## ASSIGNED TASK:
What lines of the data hold the string "Centre"? Copy them all.

## SOURCE DATA:
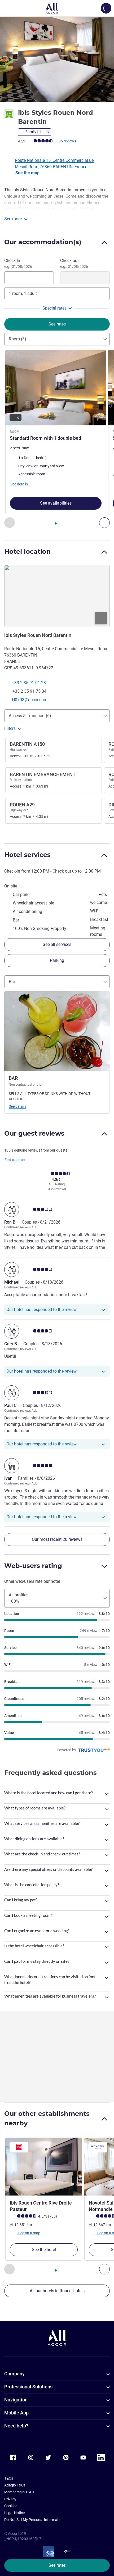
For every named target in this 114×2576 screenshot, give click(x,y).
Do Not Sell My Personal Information (34, 2520)
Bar (12, 981)
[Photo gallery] (57, 59)
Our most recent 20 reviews (57, 1539)
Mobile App (16, 2413)
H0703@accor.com (29, 699)
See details (17, 1106)
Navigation (16, 2399)
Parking (57, 960)
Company (14, 2373)
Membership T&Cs (19, 2492)
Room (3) (17, 338)
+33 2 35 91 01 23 (29, 682)
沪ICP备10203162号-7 (22, 2539)
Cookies (10, 2506)
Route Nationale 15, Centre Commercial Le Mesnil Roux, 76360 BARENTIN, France (54, 163)
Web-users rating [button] (33, 1566)
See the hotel (44, 2249)
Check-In (18, 263)
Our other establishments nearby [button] (47, 2118)
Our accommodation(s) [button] (42, 242)
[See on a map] (57, 596)
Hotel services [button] (27, 854)
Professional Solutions (28, 2386)
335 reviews (66, 141)
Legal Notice (14, 2513)
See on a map (28, 2233)
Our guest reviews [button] (34, 1133)
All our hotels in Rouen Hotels (57, 2290)
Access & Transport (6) (30, 715)
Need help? (16, 2426)
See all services (57, 944)
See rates (57, 2565)
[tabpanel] (57, 439)
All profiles (18, 1598)
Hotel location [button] (27, 551)
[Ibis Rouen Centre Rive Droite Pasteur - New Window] (43, 2167)
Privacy (10, 2499)
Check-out (74, 263)
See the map (27, 172)
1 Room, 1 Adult (23, 293)
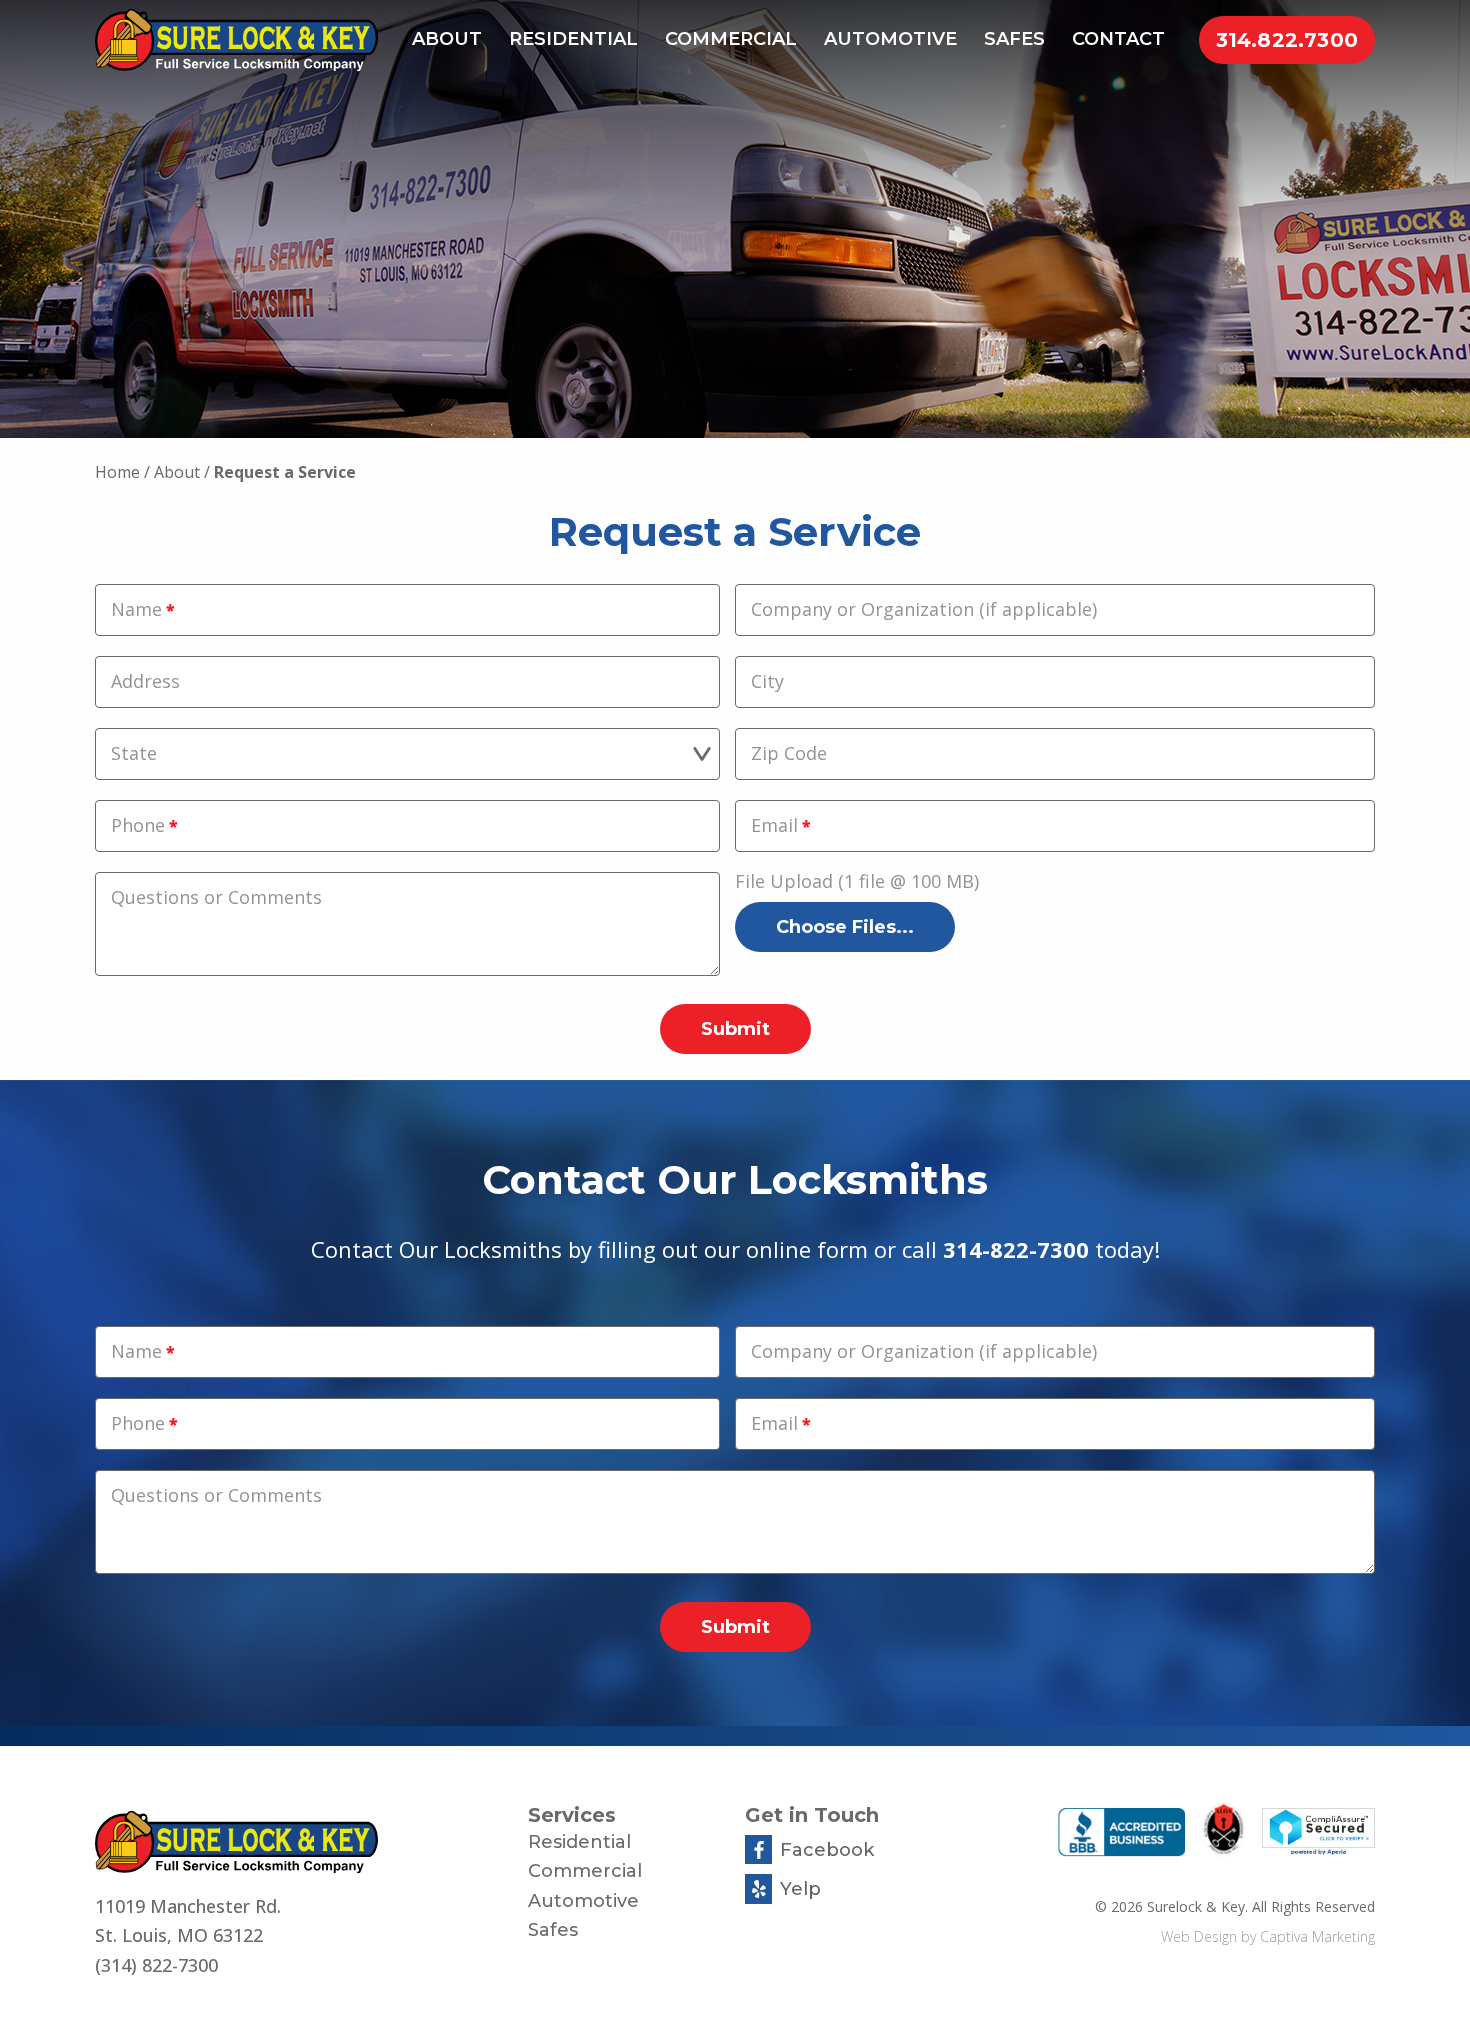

## TASK ANSWER:
Route Nationale 15, Centre Commercial Le Mesnil Roux, 76360 BARENTIN, France (54, 163)
[Ibis Rouen Centre Rive Droite Pasteur - New Window] (43, 2167)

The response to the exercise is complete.